(Washington) Donald Trump s’est dit satisfait du déroulement du plan de sauvetage des petites et moyennes entreprises américaines éreintées par la pandémie, qui a démarré non sans mal, alors que la Banque centrale a été recrutée lundi pour en démultiplier les effets.

Christophe VOGT
Agence France-Presse

« La performance est vraiment bonne », a affirmé le président au cours de son point de presse quotidien consacré à l’épidémie de COVID-19.

« Au jour d’aujourd’hui, des dizaines de milliers de petites entreprises ont demandé pour plus de 40 milliards de dollars d’aide », a dit le président, soulignant que « ces fonds vont préserver 2 millions d’emplois ».

Mais le président n’a pas été en mesure de dire quelle portion de ce montant a déjà été versée aux PME.  

« Cela se fait très rapidement, le processus est très rapide », a affirmé Donald Trump.  

Vendredi, toutefois le lancement du programme a connu des hoquets, les banques n’étant pas prêtes ou estimant n’être pas assez informées.

Le locataire de la Maison-Blanche – qui est en pleine campagne pour y rester quatre ans de plus – a fait de la préservation de l’emploi sa priorité absolue alors que la pandémie de COVID-19 a paralysé une bonne partie de l’économie et que quelque 10 millions de personnes ont dû pointer au chômage lors des deux dernières semaines de mars.

Le programme de préservation des salaires (PPE) s’est vu allouer 349 milliards de dollars dans le cadre du gigantesque plan de sauvetage de la première économie du monde de 2200 milliards de dollars adopté par le Congrès fin mars.  

Les petites et moyennes entreprises de 500 employés et moins peuvent emprunter de l’argent pour garder leur personnel ou le réembaucher, payer le loyer et l’électricité. Si les PME prouvent que l’argent a bien été utilisé pour préserver des emplois, le prêt se transforme en aide gratuite de l’État.  

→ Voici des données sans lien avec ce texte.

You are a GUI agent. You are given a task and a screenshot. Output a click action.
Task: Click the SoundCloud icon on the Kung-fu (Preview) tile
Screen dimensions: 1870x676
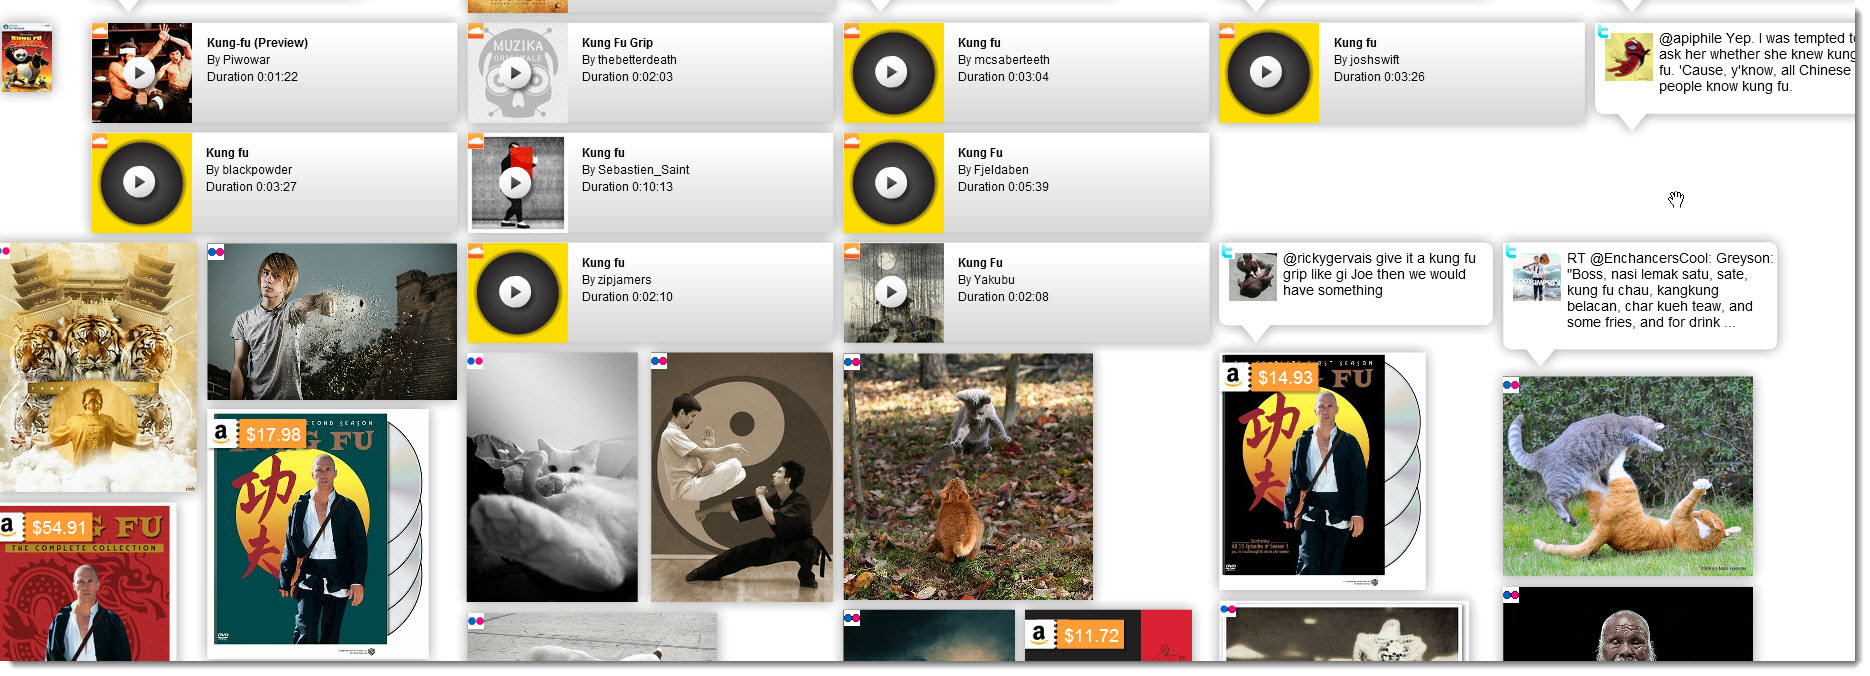(99, 31)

L’idée est de garder les entreprises en ordre de marche pour qu’elles puissent redémarrer dès que l’épidémie aura été étouffée.  

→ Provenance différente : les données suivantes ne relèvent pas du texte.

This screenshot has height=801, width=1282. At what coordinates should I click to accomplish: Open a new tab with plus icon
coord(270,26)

Le Trésor et l’Agence pour les PME ont décidé de s’appuyer sur le tissu de banques privées qui irrigue le pays, pour servir d’intermédiaire pour faire arriver l’argent plus vite.

La Fed à la rescousse

« Pour faciliter les prêts aux PME par le biais du Programme de protection des salaires de l’Agence fédérale des PME », la Réserve fédérale va mettre en place un dispositif consistant à racheter les prêts octroyés par les banques privées dans le cadre de ce programme.

La Fed doit permettre d’accélérer le mouvement, une fois le dispositif en place au courant de la semaine.

En rachetant ces prêts, la Fed permettra aux banques de les effacer de leur comptabilité et de prêter à de nouvelles entreprises éligibles.

Le président a aussi réaffirmé, comme il l’a fait quasiment depuis l’adoption du plan de sauvetage, que le gouvernement était prêt à demander plus d’argent.

Une association de banques locales indépendantes (Independent Community Bankers Association) a jugé que le montant alloué était bien insuffisant.  

Et elle n’a pas mâché ses mots qualifiant le lancement du programme de « raté », critiquant « le manque d’instructions claires » et soulignant « les délais interminables ».  

Dès dimanche, Wells Fargo, l’une des plus importantes banques du pays, avait annoncé qu’elle avait épuisé les 10 milliards de dollars alloués au programme. La banque est limitée à ce montant à cause d’errements de sa direction passée.  

Les réseaux sociaux sont aussi un déversoir pour entrepreneurs en colère ou déçus de ne pas avoir touché tout de suite de l’argent. Mais on y trouve aussi des entreprises satisfaites comme un bar à cafés de Caroline du Nord, qui a été retweeté par la cheffe de l’Agence pour les PME.

Larry Kudlow, optimiste en chef et conseiller économique du président qui avait déjà affirmé que les États-Unis étaient « quasiment étanches » à l’épidémie qui a depuis tué des milliers de personnes dans le pays, a reconnu que le programme avait connu des hoquets. « Mais je nous donne un A », soit la meilleure note, a-t-il ajouté.